● EXERCISE 1
In the news report on hospital community kitchens, set down the part from "The initiative will" to "with the CPI(M)." word for word.
● EXERCISE 2
Answer these questions from the news report on hospital community kitchens:
(a) At which hospital will the initiative be piloted?
(b) Who wrote the Facebook post that came days before the announcement?
(c) How did that person contest the recent Assembly election?

● PASSAGE SHOWN
# # #

Alappuzha (Kerala), July 18 (IANS) Kerala Health Minister K. Muraleedharan on Saturday announced that Community Kitchens will be introduced in government hospitals to streamline the distribution of free meals to patients and their attendants, while ensuring transparency and eliminating political branding from the process.
The initiative will be piloted at Alappuzha Medical College.
“Distribution of food packets under the banners or flags of political parties or organisations would no longer be permitted within hospital premises. Instead, all voluntary food distribution would be channelled through a unified Community Kitchen system,” said Muraleedharan.
The announcement comes days after a strongly worded Facebook post by veteran former CPI(M) leader and former minister G. Sudhakaran, who had questioned the prevailing system of food distribution at Alappuzha Medical College.
Significantly, Sudhakaran had contested the recent Assembly election as an Independent with the backing of the Congress-led UDF after he fell out with the CPI(M).
Clarifying his earlier remarks, Sudhakaran said he had never opposed the distribution of free meals to patients and their attendants. Rather, he argued that Alappuzha Medical College alone had evolved a system where food was being cooked and distributed from a shed constructed within the hospital compound, a practice not followed in any other government medical college in Kerala.

# # #

Items listed in a dataset
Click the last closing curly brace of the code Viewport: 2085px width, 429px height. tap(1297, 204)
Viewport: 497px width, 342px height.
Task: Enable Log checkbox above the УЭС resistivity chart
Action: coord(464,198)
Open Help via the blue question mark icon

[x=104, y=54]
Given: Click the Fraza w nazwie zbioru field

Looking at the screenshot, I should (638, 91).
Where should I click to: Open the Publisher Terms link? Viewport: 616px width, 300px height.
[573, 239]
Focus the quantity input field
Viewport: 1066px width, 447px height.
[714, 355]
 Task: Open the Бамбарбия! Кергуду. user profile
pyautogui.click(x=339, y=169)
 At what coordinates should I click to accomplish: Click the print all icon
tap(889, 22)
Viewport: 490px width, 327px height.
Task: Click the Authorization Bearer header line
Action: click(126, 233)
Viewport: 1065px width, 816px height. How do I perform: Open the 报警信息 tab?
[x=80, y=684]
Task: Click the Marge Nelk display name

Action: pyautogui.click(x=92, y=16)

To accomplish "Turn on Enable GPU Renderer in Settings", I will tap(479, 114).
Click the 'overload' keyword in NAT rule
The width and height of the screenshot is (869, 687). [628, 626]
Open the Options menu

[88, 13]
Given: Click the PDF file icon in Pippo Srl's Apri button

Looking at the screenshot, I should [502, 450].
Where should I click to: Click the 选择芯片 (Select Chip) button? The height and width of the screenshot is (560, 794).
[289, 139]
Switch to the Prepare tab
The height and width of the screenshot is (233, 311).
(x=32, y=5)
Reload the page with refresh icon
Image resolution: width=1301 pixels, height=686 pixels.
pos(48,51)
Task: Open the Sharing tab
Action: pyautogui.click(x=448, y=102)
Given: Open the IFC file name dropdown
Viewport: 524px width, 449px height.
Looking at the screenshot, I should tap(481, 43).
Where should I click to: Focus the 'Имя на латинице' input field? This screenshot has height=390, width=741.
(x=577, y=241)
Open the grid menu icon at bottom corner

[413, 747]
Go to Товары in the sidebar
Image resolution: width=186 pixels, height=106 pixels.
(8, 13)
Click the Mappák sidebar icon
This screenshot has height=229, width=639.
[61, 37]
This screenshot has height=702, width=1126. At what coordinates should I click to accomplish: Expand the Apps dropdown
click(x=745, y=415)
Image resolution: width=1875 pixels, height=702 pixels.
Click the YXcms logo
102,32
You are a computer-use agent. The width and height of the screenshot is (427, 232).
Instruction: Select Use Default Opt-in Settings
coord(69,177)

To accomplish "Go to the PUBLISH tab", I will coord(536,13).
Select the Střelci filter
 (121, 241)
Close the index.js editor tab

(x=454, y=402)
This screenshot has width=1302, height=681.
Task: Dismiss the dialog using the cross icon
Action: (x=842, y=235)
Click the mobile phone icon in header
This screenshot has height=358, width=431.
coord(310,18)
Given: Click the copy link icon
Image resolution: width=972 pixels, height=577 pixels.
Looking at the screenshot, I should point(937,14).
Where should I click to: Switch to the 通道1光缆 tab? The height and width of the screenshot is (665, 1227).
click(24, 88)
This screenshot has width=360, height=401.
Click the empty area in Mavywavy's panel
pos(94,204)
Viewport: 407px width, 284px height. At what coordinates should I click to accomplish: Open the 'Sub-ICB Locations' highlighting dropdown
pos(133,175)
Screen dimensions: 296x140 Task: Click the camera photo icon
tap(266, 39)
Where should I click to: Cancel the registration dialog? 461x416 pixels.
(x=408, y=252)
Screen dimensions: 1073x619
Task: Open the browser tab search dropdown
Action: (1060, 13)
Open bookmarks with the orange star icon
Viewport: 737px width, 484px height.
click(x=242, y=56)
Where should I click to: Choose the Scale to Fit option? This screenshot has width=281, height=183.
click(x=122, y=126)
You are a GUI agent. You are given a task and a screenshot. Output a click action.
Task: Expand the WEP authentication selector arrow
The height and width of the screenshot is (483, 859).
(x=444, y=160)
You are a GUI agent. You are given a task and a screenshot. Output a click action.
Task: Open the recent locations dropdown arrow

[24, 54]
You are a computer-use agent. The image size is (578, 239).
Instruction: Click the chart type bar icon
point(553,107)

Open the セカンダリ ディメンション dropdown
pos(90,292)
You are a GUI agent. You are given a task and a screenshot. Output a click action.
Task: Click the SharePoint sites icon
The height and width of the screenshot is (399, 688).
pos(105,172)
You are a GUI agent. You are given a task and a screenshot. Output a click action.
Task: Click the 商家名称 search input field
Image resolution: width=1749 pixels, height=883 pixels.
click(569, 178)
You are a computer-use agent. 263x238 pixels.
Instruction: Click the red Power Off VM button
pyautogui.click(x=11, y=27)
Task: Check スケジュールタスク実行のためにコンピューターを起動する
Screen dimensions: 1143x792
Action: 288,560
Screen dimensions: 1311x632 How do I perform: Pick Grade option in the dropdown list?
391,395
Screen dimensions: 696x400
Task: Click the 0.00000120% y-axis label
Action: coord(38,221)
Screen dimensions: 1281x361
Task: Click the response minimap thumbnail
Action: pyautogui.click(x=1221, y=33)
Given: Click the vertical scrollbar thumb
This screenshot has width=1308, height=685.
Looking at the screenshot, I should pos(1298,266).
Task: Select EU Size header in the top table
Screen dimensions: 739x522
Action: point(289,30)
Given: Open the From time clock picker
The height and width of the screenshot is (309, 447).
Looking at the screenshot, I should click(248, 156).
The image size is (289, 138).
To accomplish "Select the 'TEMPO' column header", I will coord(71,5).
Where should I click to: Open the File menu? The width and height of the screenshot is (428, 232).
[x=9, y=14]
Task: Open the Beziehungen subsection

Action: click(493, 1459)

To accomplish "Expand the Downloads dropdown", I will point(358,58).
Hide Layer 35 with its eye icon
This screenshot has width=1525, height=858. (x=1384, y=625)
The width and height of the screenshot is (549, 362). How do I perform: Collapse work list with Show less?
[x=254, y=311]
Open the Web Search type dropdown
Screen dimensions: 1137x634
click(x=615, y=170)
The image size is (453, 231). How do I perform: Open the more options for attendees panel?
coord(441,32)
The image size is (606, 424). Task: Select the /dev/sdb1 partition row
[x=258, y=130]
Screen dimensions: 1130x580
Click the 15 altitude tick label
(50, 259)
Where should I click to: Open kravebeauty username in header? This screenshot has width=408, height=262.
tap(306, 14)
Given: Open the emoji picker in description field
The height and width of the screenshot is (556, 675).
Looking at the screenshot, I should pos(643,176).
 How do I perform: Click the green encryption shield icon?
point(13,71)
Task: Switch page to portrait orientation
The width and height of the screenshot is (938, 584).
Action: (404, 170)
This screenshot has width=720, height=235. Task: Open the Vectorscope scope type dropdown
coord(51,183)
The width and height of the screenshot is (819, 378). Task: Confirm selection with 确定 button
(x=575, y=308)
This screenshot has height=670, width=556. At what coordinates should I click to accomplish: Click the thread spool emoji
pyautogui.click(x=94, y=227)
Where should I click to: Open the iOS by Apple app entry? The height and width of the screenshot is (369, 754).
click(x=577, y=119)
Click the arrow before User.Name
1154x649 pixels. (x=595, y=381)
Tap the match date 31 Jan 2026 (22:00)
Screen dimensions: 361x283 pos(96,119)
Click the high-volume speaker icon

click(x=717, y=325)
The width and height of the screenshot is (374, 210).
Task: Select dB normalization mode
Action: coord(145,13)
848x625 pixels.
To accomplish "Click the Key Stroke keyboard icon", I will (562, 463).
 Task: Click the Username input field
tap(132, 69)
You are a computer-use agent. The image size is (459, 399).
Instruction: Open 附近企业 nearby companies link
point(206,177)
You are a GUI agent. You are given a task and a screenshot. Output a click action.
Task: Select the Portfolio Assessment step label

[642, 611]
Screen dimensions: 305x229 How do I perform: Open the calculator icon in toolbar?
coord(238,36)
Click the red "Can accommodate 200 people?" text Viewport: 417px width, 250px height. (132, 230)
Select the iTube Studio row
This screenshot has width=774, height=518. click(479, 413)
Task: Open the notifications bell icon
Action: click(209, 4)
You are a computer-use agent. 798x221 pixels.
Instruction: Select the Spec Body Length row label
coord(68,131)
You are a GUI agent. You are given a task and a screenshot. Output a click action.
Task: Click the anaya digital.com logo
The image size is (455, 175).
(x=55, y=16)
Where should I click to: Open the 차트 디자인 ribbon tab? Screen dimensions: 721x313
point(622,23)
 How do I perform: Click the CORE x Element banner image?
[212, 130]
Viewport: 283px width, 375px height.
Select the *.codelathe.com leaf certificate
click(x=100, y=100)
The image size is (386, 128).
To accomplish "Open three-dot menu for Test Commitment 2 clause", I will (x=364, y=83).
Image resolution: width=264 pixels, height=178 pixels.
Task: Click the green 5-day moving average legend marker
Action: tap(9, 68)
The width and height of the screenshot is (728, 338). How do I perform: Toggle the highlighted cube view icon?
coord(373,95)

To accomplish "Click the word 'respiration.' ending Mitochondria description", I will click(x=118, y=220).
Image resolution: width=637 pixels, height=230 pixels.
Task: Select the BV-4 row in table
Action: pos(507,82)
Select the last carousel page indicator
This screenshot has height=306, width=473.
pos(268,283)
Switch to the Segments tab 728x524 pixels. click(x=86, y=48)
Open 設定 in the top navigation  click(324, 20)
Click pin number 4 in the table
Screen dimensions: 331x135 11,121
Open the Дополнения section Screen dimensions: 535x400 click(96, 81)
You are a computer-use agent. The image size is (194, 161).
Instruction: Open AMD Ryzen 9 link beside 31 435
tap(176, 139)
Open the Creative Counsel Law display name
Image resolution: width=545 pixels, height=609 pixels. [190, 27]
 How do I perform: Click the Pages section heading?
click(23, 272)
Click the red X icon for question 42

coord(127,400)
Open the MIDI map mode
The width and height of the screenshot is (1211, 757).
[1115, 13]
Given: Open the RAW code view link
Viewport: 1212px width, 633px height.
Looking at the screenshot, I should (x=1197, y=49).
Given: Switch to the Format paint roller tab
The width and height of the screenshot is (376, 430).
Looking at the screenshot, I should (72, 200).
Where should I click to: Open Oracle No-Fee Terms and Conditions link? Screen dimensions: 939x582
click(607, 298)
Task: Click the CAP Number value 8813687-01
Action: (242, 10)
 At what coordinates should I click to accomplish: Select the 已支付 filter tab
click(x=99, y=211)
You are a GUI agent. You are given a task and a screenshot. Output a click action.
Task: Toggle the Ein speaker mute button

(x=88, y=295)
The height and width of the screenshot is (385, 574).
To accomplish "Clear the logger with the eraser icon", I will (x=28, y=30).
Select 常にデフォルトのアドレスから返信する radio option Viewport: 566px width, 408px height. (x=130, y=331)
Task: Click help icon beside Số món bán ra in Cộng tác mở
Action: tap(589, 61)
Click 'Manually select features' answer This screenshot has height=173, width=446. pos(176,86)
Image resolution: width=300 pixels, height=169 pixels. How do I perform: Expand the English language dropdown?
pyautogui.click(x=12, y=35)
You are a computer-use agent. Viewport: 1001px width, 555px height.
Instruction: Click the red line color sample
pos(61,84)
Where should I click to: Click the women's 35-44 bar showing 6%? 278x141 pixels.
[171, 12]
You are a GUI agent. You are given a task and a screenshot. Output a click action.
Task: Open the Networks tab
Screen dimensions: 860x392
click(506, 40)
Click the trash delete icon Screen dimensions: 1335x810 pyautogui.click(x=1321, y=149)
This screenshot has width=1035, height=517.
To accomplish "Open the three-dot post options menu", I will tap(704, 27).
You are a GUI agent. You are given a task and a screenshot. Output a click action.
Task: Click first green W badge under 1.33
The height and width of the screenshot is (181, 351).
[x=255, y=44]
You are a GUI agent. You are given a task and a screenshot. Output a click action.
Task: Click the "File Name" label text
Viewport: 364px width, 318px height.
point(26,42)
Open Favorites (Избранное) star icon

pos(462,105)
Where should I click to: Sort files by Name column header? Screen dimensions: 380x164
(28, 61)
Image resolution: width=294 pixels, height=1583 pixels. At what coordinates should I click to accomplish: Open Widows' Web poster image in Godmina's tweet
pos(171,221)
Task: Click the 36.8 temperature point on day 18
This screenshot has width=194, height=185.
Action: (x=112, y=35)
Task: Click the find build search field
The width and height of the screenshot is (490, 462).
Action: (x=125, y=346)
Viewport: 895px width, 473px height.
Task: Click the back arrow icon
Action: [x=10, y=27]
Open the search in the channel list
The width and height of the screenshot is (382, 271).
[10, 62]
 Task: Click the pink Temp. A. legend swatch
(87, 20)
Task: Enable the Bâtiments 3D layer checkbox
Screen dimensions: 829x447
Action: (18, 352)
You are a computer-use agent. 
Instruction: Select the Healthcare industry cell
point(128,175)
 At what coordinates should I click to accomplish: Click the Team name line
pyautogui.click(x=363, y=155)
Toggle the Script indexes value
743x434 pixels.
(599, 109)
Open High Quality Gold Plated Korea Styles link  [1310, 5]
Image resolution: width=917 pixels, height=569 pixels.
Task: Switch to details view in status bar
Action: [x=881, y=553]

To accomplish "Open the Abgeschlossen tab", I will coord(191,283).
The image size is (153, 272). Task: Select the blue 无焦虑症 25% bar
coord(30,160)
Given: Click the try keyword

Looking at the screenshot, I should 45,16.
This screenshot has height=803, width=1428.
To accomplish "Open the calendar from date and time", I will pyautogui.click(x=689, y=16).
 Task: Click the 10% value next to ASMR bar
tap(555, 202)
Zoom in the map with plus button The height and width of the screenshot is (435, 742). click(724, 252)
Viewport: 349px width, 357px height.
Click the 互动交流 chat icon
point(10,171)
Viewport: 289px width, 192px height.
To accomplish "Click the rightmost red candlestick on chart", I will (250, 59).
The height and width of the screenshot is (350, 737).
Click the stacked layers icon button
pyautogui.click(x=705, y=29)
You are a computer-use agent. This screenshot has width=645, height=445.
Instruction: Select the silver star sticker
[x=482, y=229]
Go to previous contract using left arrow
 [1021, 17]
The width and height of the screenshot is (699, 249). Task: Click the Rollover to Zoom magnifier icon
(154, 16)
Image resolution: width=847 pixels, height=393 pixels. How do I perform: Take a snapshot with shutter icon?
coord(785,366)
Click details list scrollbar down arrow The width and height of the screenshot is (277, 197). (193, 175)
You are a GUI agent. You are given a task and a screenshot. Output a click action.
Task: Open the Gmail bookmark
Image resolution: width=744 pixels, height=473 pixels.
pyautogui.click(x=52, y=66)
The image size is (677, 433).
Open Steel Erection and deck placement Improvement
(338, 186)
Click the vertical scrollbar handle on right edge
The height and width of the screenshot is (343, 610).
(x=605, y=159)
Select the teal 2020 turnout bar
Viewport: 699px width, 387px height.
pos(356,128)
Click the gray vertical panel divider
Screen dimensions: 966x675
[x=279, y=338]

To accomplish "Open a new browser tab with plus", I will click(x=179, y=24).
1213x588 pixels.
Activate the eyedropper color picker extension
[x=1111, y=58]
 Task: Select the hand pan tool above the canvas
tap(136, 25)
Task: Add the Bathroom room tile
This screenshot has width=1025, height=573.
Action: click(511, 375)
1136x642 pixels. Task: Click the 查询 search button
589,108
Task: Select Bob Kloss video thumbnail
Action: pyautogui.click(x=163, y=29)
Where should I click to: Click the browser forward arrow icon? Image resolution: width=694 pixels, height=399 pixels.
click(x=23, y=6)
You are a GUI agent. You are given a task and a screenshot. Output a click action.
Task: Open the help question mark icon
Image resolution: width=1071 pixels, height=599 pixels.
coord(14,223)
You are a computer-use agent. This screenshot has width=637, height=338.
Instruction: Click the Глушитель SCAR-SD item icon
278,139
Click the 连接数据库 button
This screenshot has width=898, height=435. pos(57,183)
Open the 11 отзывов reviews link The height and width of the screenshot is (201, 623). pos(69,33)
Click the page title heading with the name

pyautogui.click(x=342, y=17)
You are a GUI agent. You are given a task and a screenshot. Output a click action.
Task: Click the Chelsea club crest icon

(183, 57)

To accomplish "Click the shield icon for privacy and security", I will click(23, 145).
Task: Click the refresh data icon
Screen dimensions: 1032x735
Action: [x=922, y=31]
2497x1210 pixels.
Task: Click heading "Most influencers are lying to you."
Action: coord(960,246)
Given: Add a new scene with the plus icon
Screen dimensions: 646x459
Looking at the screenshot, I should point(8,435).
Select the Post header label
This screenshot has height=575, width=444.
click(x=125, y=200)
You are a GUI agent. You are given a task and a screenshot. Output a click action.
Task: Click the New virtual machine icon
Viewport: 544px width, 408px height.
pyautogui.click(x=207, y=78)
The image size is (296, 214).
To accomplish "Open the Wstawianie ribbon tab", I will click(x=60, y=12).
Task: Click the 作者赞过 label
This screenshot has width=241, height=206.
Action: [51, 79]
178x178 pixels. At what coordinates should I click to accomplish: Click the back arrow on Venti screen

# # #

● EXPECTED ANSWER 1
The initiative will be piloted at Alappuzha Medical College.
“Distribution of food packets under the banners or flags of political parties or organisations would no longer be permitted within hospital premises. Instead, all voluntary food distribution would be channelled through a unified Community Kitchen system,” said Muraleedharan.
The announcement comes days after a strongly worded Facebook post by veteran former CPI(M) leader and former minister G. Sudhakaran, who had questioned the prevailing system of food distribution at Alappuzha Medical College.
Significantly, Sudhakaran had contested the recent Assembly election as an Independent with the backing of the Congress-led UDF after he fell out with the CPI(M).

● EXPECTED ANSWER 2
(a) Alappuzha Medical College.
(b) G. Sudhakaran, a veteran former CPI(M) leader and former minister.
(c) As an Independent with the backing of the Congress-led UDF.